Requirement
Find every line in the records below that contains the string "header", treating uppercase and lowercase as different, and copy each of those lines.

-- Start --

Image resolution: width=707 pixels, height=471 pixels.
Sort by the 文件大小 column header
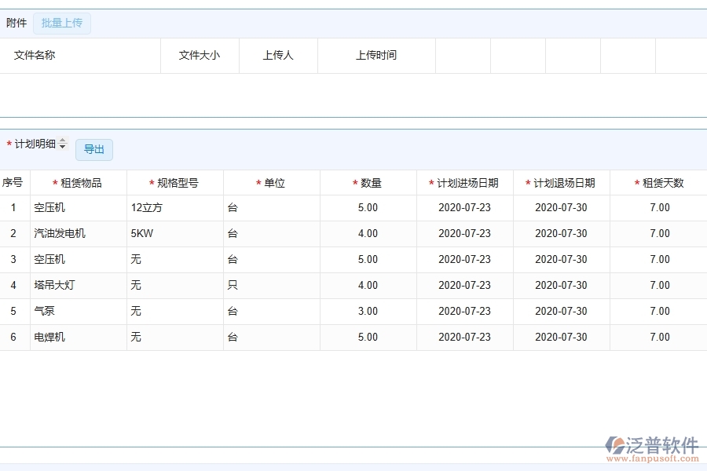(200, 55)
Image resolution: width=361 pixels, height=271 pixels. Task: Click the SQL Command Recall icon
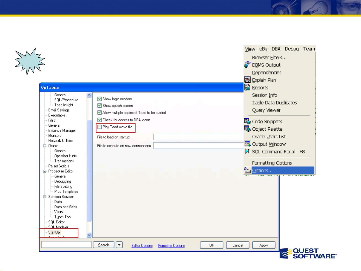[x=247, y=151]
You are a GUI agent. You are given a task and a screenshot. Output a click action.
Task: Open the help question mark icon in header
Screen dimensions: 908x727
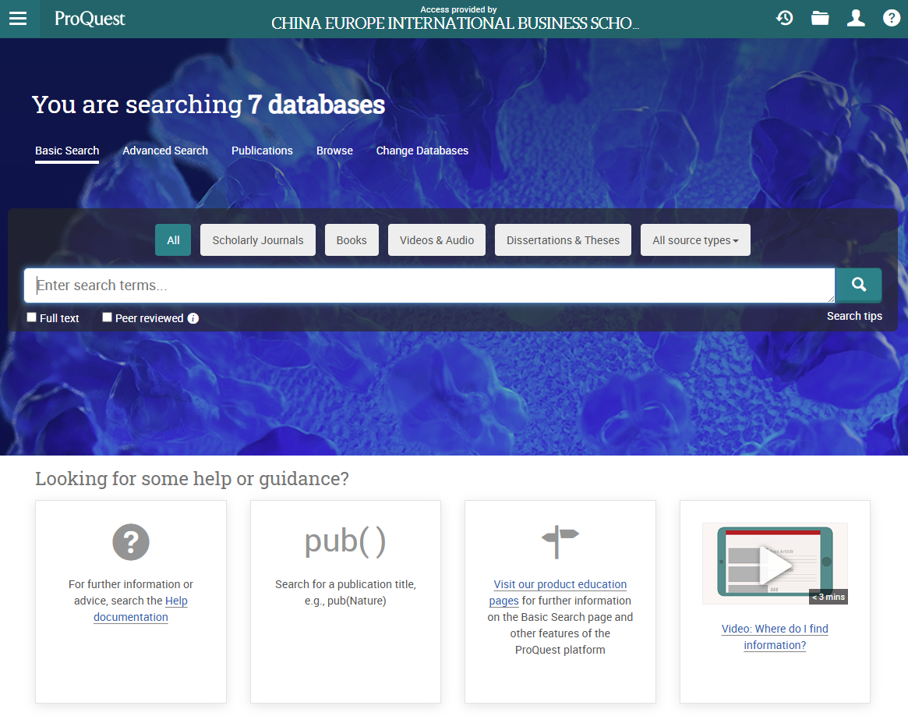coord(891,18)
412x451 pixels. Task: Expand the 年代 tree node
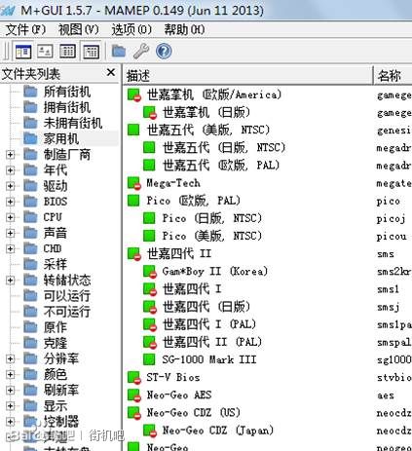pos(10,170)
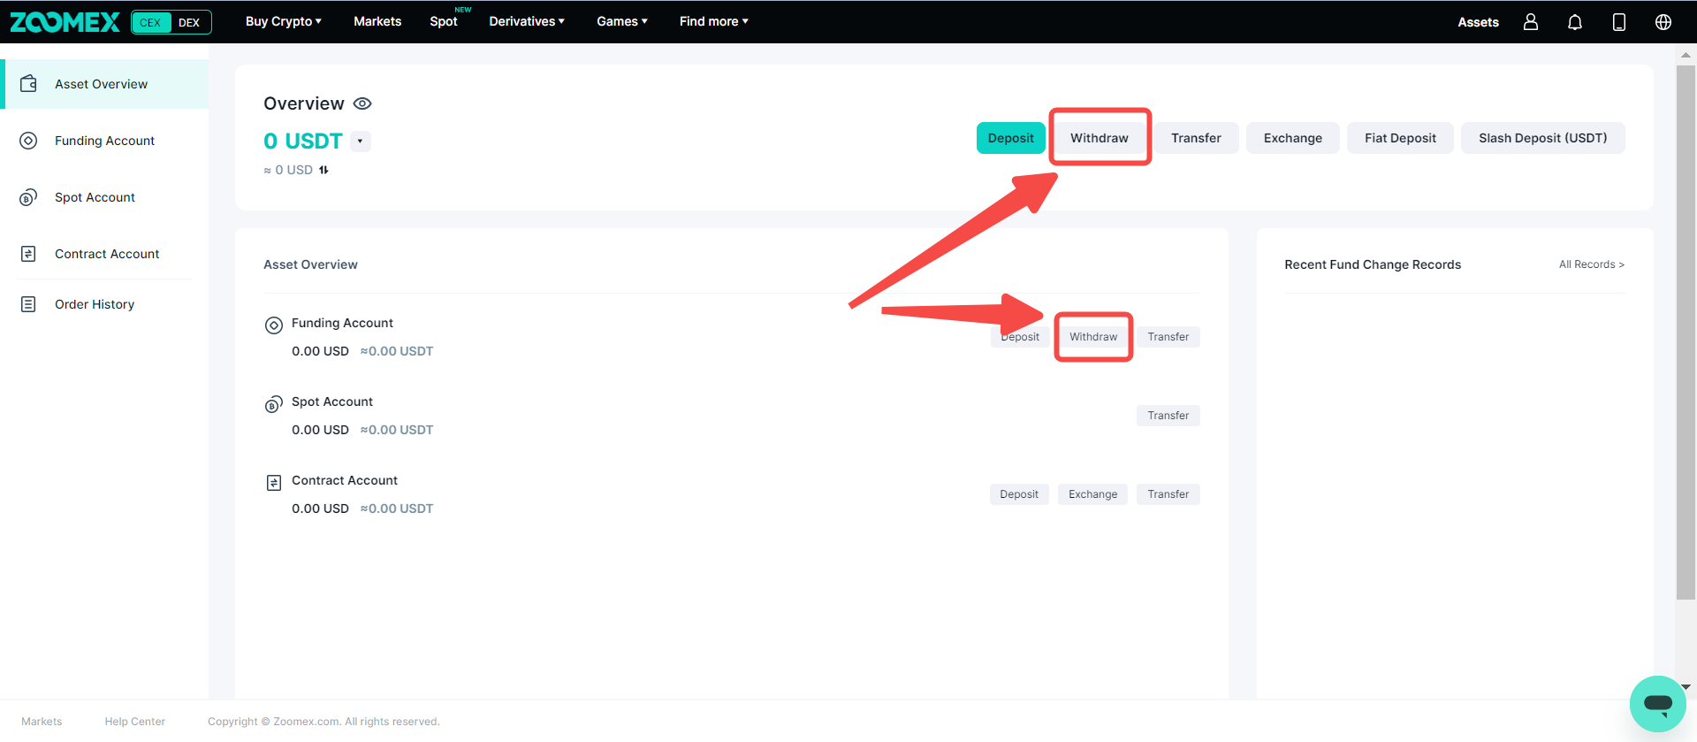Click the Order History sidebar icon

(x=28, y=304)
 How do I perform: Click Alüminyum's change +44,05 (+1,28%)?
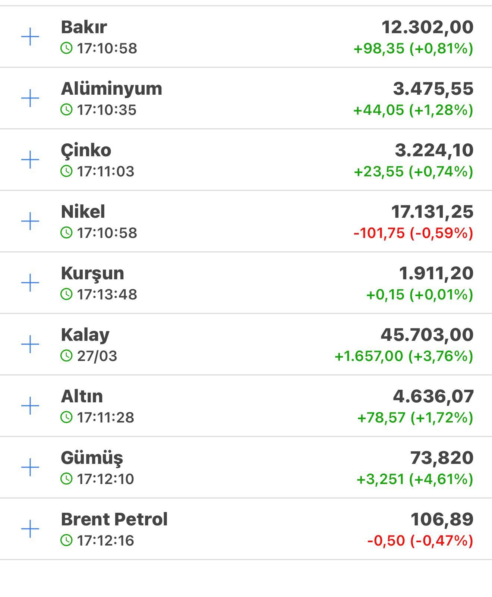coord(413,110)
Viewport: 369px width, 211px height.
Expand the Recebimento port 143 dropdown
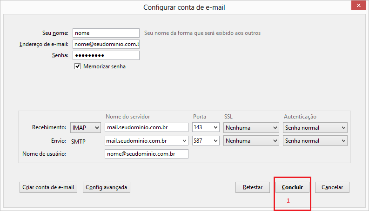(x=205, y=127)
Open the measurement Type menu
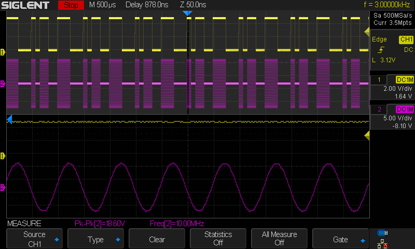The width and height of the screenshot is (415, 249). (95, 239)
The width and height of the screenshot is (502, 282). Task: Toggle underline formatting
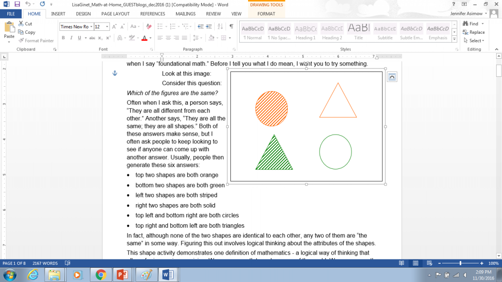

-- End --

Output for this exercise
Sort by the 文件大小 column header
Task: Open the help question mark icon in header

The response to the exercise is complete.